▸ **Instructions for the task**: Please return each of the entries below exactly as they appear.
Segment Start: Data listing
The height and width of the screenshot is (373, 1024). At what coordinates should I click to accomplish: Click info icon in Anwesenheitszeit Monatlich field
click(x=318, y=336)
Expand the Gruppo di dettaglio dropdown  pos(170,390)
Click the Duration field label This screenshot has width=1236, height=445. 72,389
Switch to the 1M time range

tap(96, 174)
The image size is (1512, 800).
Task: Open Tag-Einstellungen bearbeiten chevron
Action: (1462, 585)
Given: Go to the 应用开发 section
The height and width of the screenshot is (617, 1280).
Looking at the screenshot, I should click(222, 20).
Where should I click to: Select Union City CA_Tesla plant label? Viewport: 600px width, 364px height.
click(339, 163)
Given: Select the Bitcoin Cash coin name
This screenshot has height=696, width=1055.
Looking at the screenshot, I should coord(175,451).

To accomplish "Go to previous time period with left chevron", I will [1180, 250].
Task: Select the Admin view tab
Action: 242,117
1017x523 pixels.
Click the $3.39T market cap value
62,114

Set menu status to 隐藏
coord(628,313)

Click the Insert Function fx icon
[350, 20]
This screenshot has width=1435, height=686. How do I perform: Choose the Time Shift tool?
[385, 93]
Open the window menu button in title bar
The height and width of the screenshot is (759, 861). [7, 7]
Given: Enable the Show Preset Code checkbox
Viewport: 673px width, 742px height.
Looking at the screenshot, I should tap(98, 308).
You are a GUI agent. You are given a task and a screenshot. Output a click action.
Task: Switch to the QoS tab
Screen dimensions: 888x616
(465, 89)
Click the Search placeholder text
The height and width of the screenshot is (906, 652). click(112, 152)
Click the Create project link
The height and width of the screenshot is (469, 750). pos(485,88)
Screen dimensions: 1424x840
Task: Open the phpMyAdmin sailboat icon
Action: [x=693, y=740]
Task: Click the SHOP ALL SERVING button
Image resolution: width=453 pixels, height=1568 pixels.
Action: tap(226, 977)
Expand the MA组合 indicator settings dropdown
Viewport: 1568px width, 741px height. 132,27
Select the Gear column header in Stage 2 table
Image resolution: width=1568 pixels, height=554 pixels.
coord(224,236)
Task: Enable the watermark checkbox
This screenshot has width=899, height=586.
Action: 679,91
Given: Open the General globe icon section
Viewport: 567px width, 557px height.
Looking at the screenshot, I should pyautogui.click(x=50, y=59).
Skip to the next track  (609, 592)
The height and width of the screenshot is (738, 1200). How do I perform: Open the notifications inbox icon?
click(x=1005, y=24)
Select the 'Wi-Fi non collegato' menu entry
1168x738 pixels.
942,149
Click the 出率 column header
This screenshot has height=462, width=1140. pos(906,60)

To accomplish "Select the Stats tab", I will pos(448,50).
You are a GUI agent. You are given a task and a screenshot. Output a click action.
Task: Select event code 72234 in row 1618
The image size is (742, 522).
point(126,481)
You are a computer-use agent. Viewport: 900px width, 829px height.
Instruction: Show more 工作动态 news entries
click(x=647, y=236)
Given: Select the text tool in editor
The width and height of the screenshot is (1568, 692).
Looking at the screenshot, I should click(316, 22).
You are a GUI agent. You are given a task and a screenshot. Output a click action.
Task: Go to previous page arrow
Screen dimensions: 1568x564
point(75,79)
Segment End: Data listing
▸ **Worked solution**:
The height and width of the screenshot is (373, 1024). At what coordinates should I click to accomplish: Click info icon in Anwesenheitszeit Monatlich field
click(x=318, y=336)
Expand the Gruppo di dettaglio dropdown  pos(170,390)
Click the Duration field label This screenshot has width=1236, height=445. 72,389
Switch to the 1M time range

tap(96, 174)
The image size is (1512, 800).
Task: Open Tag-Einstellungen bearbeiten chevron
Action: (1462, 585)
Given: Go to the 应用开发 section
The height and width of the screenshot is (617, 1280).
Looking at the screenshot, I should click(222, 20).
Where should I click to: Select Union City CA_Tesla plant label? Viewport: 600px width, 364px height.
click(339, 163)
Given: Select the Bitcoin Cash coin name
This screenshot has height=696, width=1055.
Looking at the screenshot, I should coord(175,451).

To accomplish "Go to previous time period with left chevron", I will [1180, 250].
Task: Select the Admin view tab
Action: 242,117
1017x523 pixels.
Click the $3.39T market cap value
62,114

Set menu status to 隐藏
coord(628,313)

Click the Insert Function fx icon
[350, 20]
This screenshot has width=1435, height=686. How do I perform: Choose the Time Shift tool?
[385, 93]
Open the window menu button in title bar
The height and width of the screenshot is (759, 861). [7, 7]
Given: Enable the Show Preset Code checkbox
Viewport: 673px width, 742px height.
Looking at the screenshot, I should tap(98, 308).
You are a GUI agent. You are given a task and a screenshot. Output a click action.
Task: Switch to the QoS tab
Screen dimensions: 888x616
(465, 89)
Click the Search placeholder text
The height and width of the screenshot is (906, 652). click(112, 152)
Click the Create project link
The height and width of the screenshot is (469, 750). pos(485,88)
Screen dimensions: 1424x840
Task: Open the phpMyAdmin sailboat icon
Action: [x=693, y=740]
Task: Click the SHOP ALL SERVING button
Image resolution: width=453 pixels, height=1568 pixels.
Action: tap(226, 977)
Expand the MA组合 indicator settings dropdown
Viewport: 1568px width, 741px height. 132,27
Select the Gear column header in Stage 2 table
Image resolution: width=1568 pixels, height=554 pixels.
coord(224,236)
Task: Enable the watermark checkbox
This screenshot has width=899, height=586.
Action: 679,91
Given: Open the General globe icon section
Viewport: 567px width, 557px height.
Looking at the screenshot, I should pyautogui.click(x=50, y=59).
Skip to the next track  (609, 592)
The height and width of the screenshot is (738, 1200). How do I perform: Open the notifications inbox icon?
click(x=1005, y=24)
Select the 'Wi-Fi non collegato' menu entry
1168x738 pixels.
942,149
Click the 出率 column header
This screenshot has height=462, width=1140. pos(906,60)

To accomplish "Select the Stats tab", I will pos(448,50).
You are a GUI agent. You are given a task and a screenshot. Output a click action.
Task: Select event code 72234 in row 1618
The image size is (742, 522).
point(126,481)
You are a computer-use agent. Viewport: 900px width, 829px height.
Instruction: Show more 工作动态 news entries
click(x=647, y=236)
Given: Select the text tool in editor
The width and height of the screenshot is (1568, 692).
Looking at the screenshot, I should click(316, 22).
You are a GUI agent. You are given a task and a screenshot. Output a click action.
Task: Go to previous page arrow
Screen dimensions: 1568x564
point(75,79)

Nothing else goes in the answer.